Photo by Pablo Merchán Montes
Why is it important to eat food slowly?
Think of digestion as a chain reaction. As soon as we see, smell, or think about food (step 1), we start salivating to prepare for putting that food in our mouth (step 2). Saliva contains enzymes that break the food down and moistens the mouth for easier swallowing. Meanwhile, digestive steps 3, 4, 5 etc. have to get ready to go to work. Our stomachs start to secrete more acid. Our small intestine starts to get ready and so forth. If we rush this process, we force our GI tract to deal with stuff before it’s fully prepared.
Benefits of eating slowly
One of the most important benefits of eating slowly is that it gives your body time to recognize that you’re full. It takes about twenty minutes from the start of a meal for the brain to send out signals of satiety. Most people’s meals don’t even last that long! Imagine the extra calories you could ingest simply because you didn’t allow your body time to register that it no longer required food.

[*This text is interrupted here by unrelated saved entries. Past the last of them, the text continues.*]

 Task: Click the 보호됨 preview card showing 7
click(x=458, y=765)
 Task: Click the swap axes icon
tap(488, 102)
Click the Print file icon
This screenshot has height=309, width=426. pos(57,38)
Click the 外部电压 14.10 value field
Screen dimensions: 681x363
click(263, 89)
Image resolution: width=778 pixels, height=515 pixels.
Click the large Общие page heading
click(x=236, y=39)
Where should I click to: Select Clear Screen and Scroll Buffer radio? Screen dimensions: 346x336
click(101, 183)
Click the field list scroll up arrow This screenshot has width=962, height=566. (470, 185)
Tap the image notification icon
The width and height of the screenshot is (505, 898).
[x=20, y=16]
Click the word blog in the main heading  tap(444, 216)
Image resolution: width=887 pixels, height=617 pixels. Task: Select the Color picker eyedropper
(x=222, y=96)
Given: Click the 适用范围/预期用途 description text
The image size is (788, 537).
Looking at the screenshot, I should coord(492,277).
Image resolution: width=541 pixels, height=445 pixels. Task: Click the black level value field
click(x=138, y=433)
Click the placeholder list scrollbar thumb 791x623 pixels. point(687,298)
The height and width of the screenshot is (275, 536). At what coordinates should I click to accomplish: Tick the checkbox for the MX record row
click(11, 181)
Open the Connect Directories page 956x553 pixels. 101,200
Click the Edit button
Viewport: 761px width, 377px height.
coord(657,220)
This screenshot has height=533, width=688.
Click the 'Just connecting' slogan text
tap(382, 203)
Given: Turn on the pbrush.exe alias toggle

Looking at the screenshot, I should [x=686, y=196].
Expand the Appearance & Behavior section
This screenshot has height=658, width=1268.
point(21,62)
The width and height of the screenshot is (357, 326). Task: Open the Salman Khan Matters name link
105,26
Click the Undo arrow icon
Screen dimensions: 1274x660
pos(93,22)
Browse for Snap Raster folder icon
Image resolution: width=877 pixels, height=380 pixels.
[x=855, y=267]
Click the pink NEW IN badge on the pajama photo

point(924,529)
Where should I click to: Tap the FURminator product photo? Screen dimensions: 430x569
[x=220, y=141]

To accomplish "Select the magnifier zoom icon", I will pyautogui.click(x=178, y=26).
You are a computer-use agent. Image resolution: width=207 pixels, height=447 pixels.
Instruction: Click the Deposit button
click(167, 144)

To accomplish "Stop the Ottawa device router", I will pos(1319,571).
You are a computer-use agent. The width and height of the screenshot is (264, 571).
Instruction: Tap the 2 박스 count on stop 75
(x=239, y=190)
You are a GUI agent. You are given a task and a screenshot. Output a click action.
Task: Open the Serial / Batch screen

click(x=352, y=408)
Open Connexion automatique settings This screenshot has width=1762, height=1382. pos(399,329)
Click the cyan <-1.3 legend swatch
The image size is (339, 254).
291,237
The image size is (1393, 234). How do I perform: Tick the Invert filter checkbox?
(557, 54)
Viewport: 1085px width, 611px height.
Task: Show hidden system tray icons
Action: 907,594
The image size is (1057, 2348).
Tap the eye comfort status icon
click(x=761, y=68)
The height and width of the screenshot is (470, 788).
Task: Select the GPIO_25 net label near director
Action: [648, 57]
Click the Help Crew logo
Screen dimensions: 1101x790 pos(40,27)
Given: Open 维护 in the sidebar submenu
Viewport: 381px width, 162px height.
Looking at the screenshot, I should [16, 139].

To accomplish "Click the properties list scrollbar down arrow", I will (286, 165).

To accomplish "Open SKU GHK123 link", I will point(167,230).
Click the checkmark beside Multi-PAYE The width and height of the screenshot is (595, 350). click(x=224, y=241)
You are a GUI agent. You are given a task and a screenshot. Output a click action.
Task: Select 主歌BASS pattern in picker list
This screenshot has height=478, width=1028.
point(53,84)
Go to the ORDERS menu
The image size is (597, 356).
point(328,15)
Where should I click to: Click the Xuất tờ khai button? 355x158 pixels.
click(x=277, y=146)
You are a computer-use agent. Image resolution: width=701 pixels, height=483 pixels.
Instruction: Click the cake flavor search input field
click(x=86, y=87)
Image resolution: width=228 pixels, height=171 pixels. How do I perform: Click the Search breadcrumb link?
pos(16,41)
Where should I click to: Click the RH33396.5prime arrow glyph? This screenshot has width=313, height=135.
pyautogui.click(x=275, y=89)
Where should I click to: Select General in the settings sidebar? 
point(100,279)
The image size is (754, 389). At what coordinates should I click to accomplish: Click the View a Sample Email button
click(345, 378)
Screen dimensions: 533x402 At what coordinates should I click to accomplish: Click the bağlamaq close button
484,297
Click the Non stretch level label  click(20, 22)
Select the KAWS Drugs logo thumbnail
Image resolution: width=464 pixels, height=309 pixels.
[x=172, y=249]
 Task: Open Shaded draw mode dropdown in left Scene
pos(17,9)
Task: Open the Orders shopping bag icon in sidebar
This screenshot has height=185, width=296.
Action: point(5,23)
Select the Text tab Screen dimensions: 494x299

Just remember digestion starts in your mouth and ends with a stroll. These are the two things in our control to feel light after every meal.
Some Helpful Tips for Eating Slowly
1. Put down your cutlery between bites. Take a moment. Breathe. If you’re eating with other people, enjoy making witty conversation for a few minutes.
2. Sit down to eat in a calm environment with minimal distractions. Don’t eat while driving, while watching TV, while texting, etc. Pay attention to your food.
3. Choose high-fiber foods that take more time to chew, such as fresh vegetables.
4. Try setting a minimum number of chews before you swallow. Minimum 40 chews is a good place to start. This will feel strange at first, but give it a try and see what you discover.
5. Use smaller plates or different cutlery (such as chopsticks, Spoon, Fork).
Are you a slow eater or a fast eater? Count how many times you chew before swallowing your food. Let me know in the comments.
P.S. - And most importantly food is so much more enjoyable when had slowly, isn't it?